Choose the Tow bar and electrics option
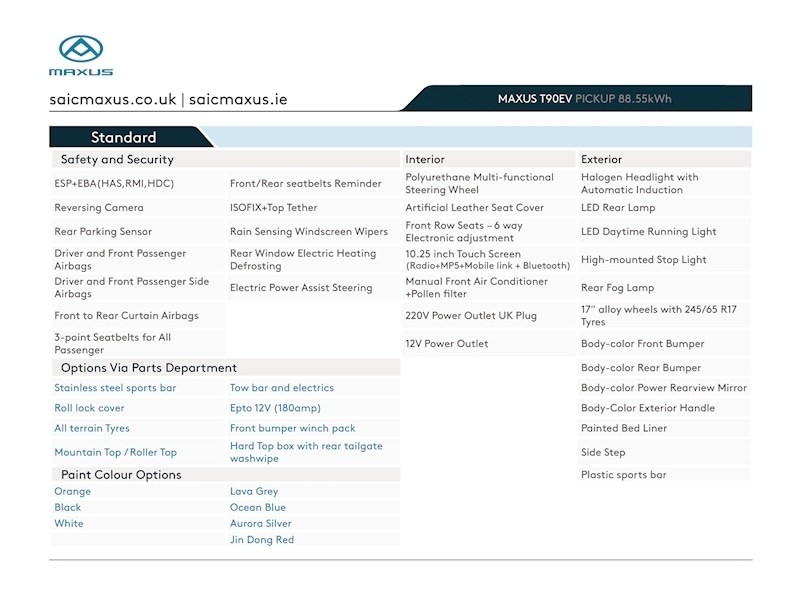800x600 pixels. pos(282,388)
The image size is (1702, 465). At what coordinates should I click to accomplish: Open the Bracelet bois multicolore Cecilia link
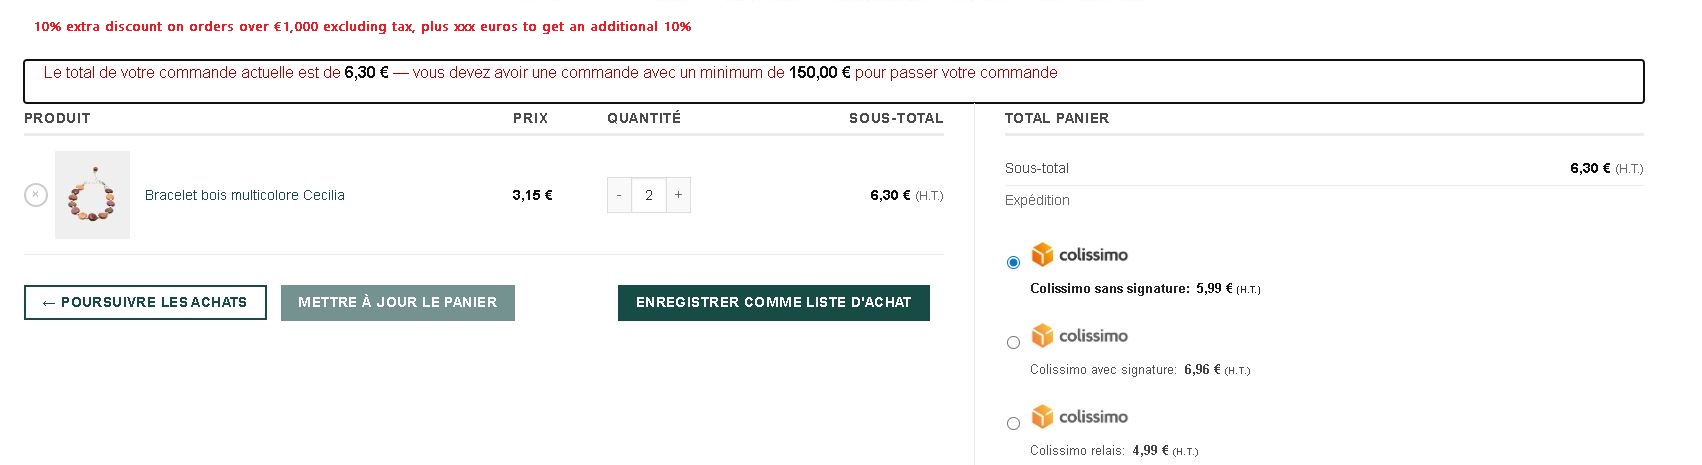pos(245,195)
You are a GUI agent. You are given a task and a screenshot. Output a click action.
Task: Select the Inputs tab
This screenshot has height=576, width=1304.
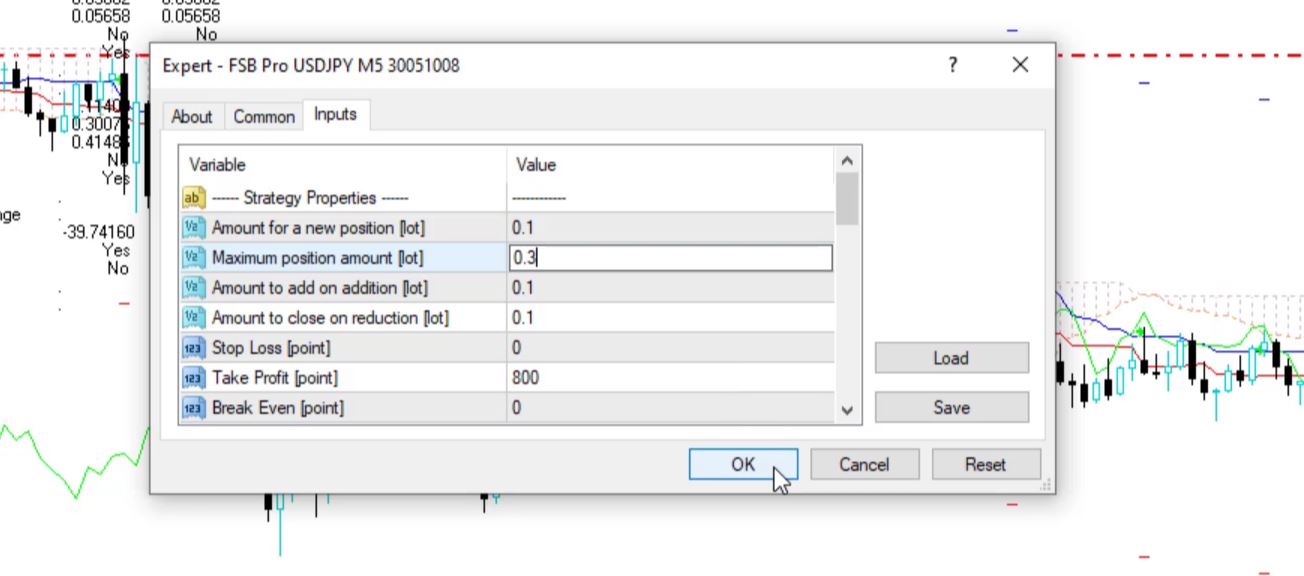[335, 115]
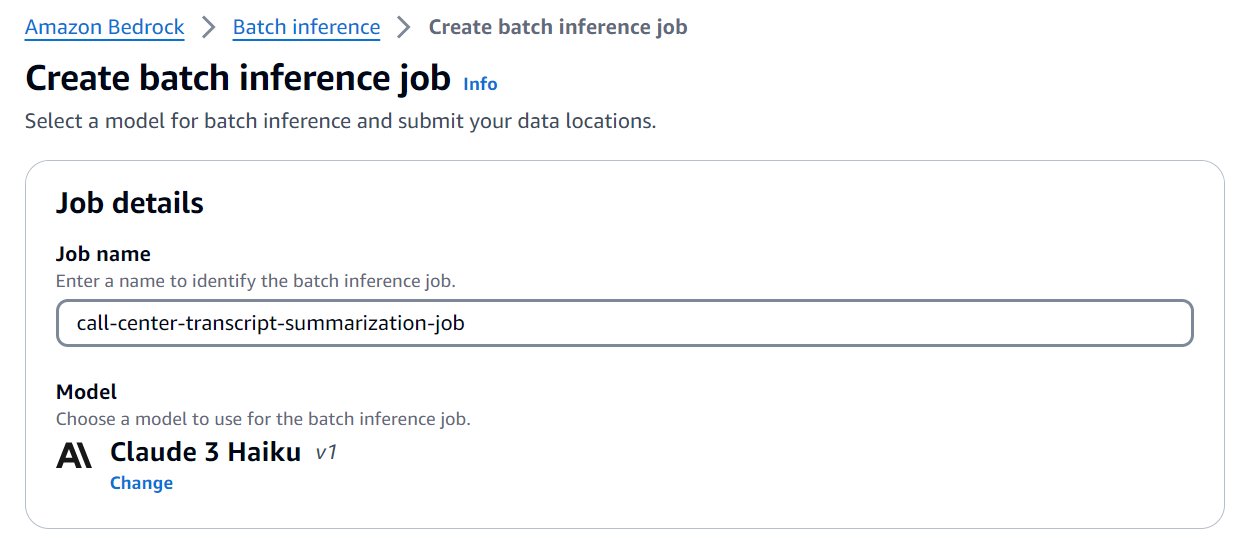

---

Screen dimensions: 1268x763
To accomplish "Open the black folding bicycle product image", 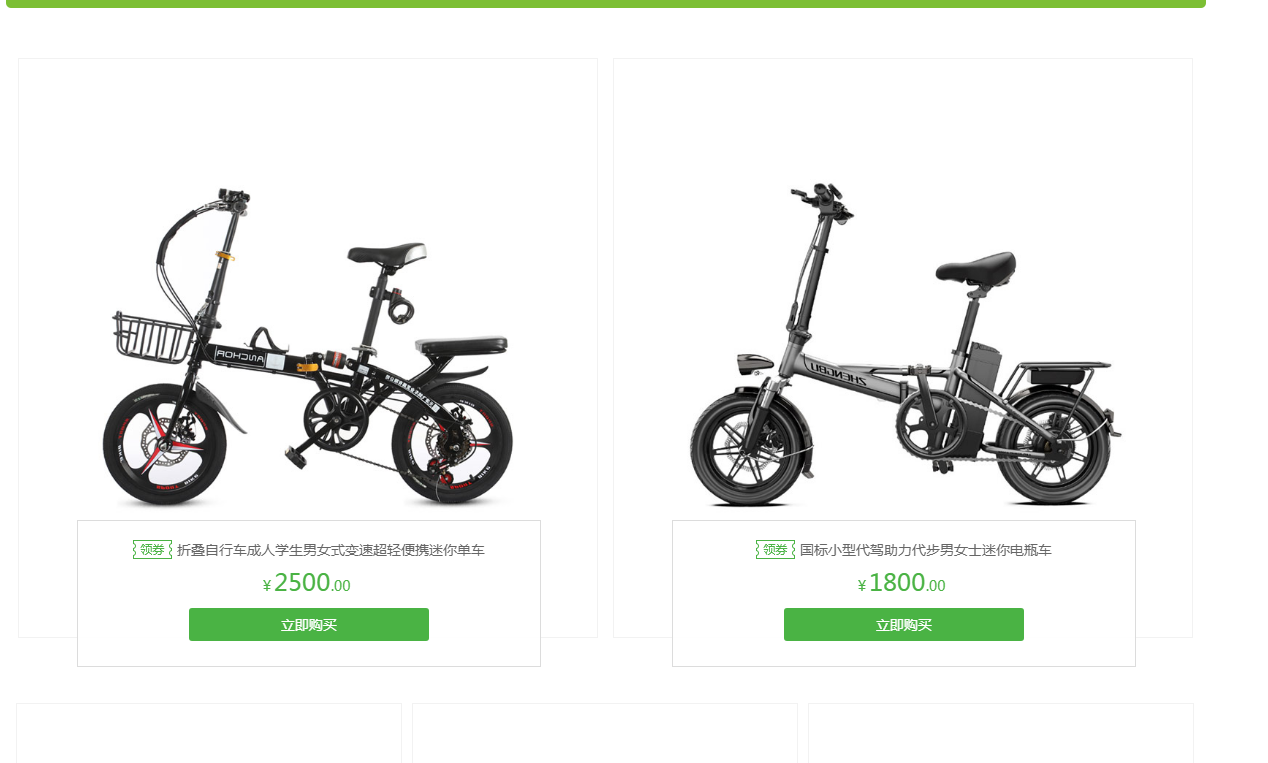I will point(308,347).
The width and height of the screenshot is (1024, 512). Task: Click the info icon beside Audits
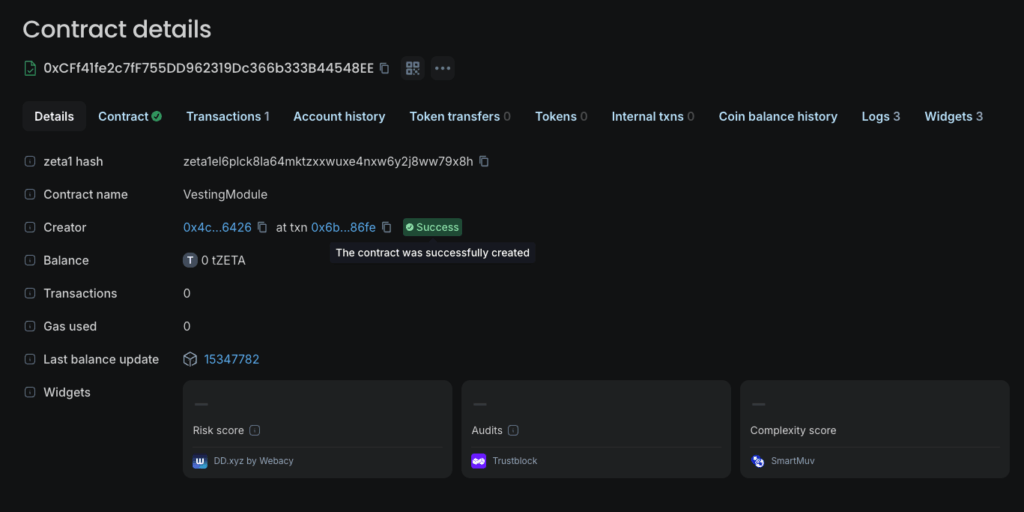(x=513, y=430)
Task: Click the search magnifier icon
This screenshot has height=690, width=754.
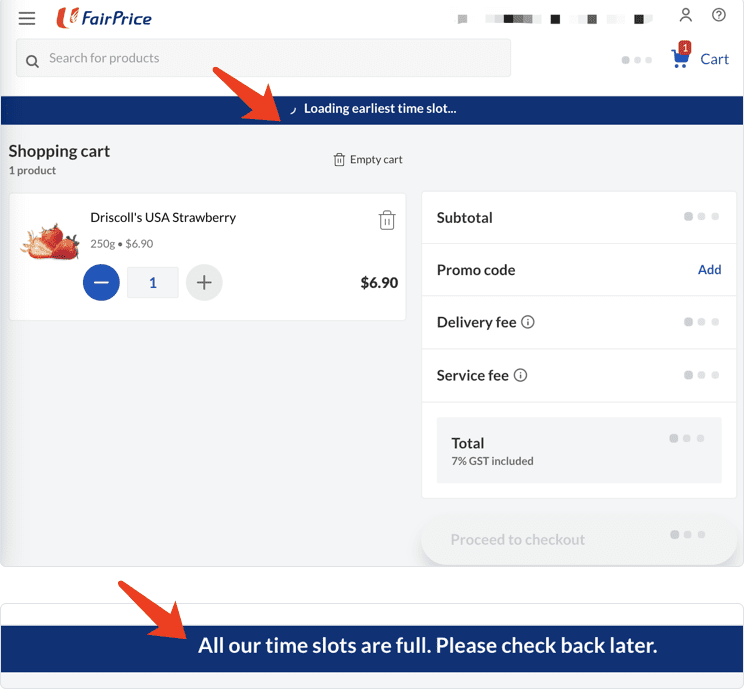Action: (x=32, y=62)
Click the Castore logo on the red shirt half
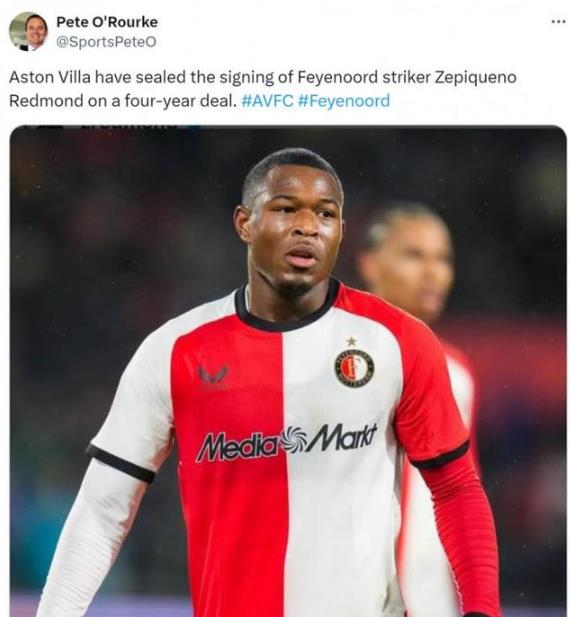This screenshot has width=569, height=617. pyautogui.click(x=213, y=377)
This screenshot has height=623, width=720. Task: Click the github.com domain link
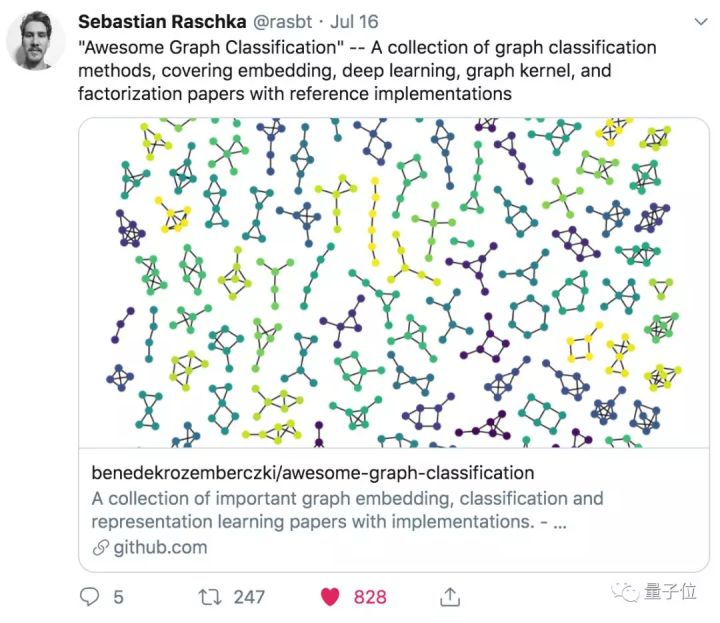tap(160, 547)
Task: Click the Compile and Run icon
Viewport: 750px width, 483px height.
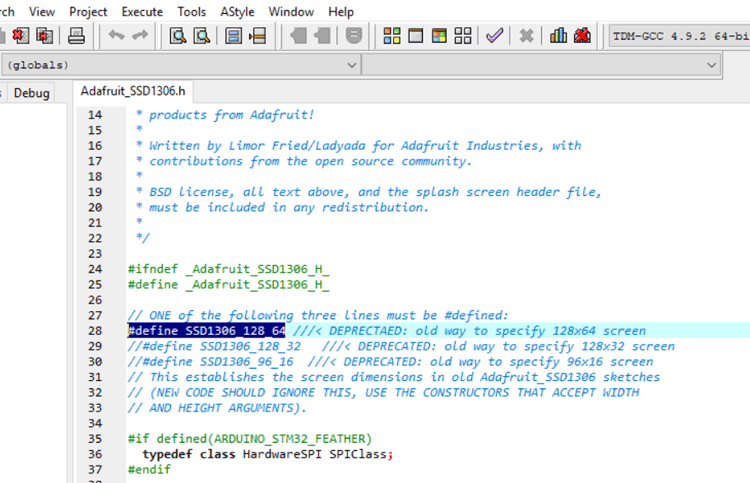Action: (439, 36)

---

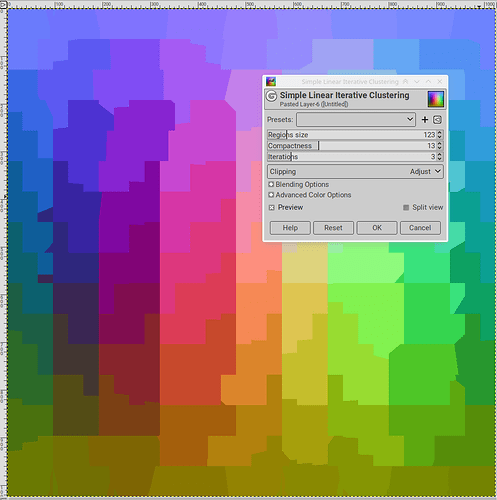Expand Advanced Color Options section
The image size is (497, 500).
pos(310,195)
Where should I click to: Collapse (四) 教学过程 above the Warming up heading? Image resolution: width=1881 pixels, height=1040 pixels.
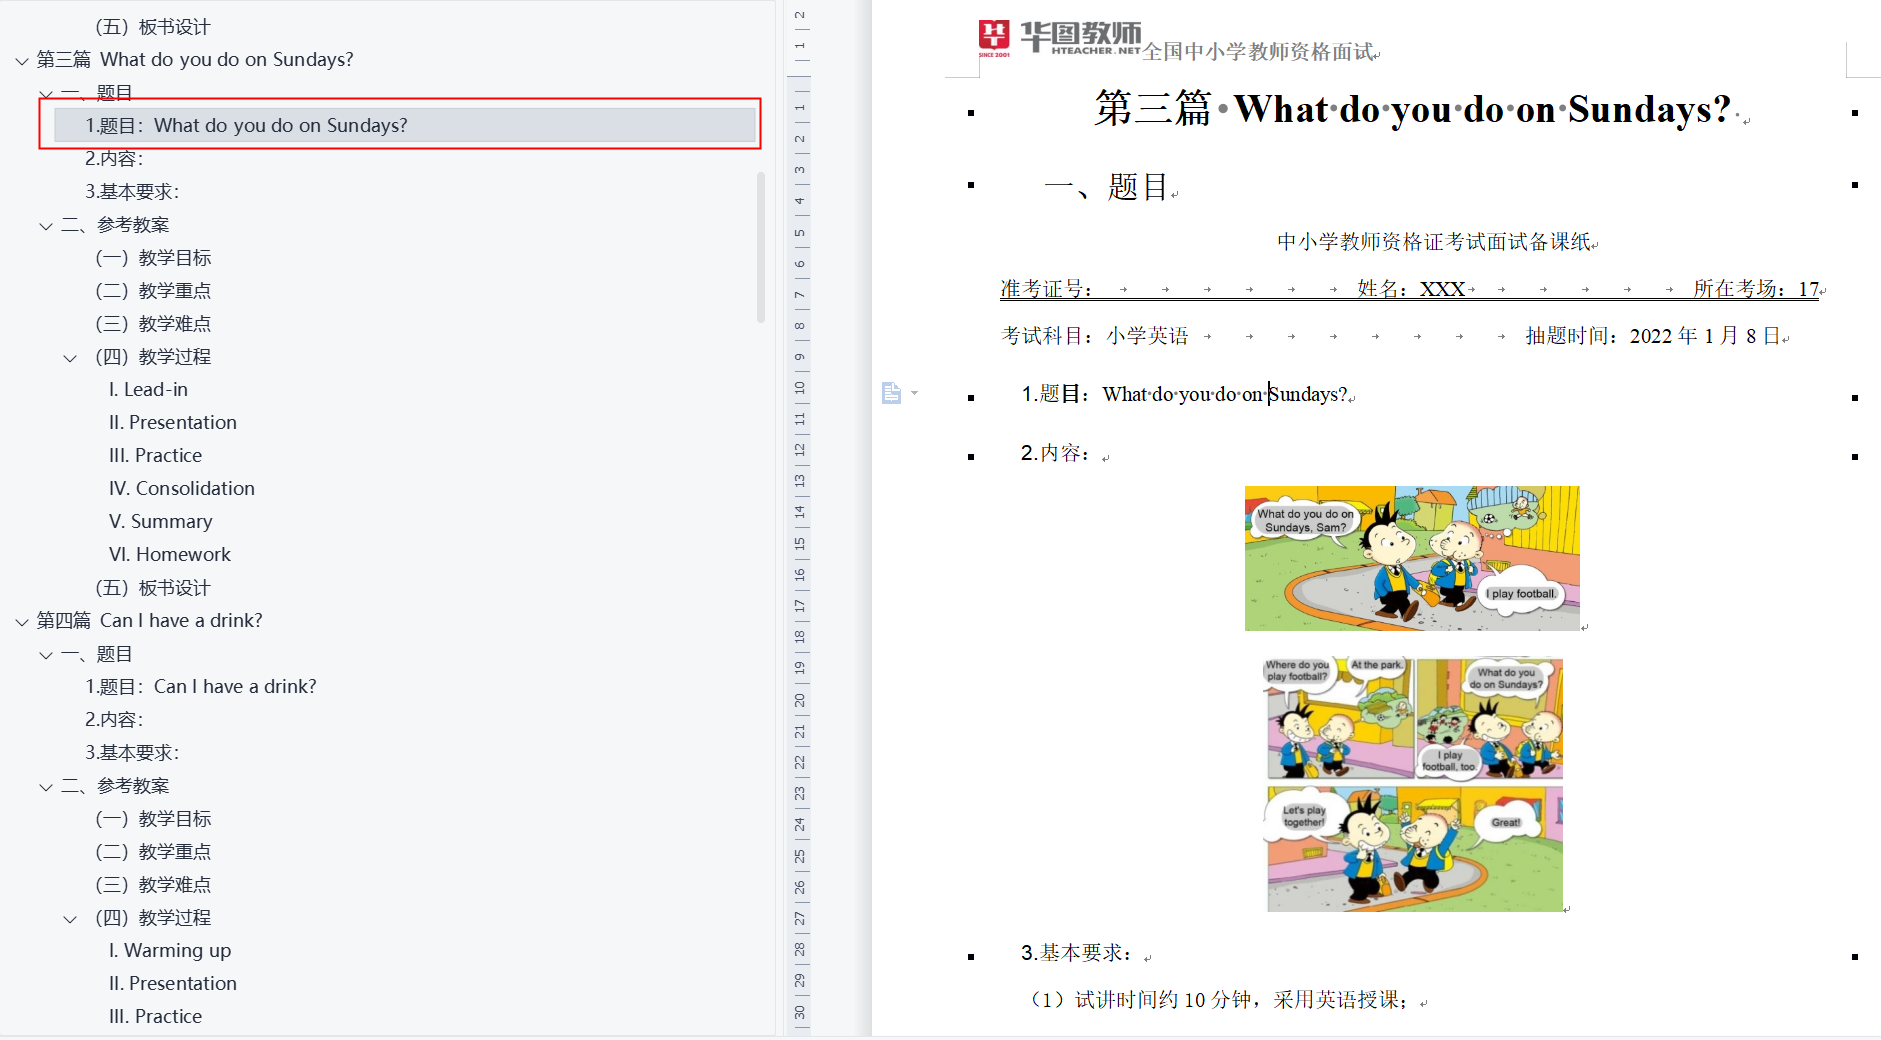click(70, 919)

_Goal of the exercise_: Copy the data above from the line with "Task: Click the search magnifier icon" through the line with "Action: (439, 36)", both included, and leave the pictures out.

_Result_:
Task: Click the search magnifier icon
This screenshot has height=690, width=754.
Action: (x=32, y=62)
Click the Castore logo on the red shirt half
This screenshot has width=569, height=617. pyautogui.click(x=213, y=377)
This screenshot has height=623, width=720. Task: Click the github.com domain link
tap(160, 547)
Task: Click the Compile and Run icon
Viewport: 750px width, 483px height.
Action: (439, 36)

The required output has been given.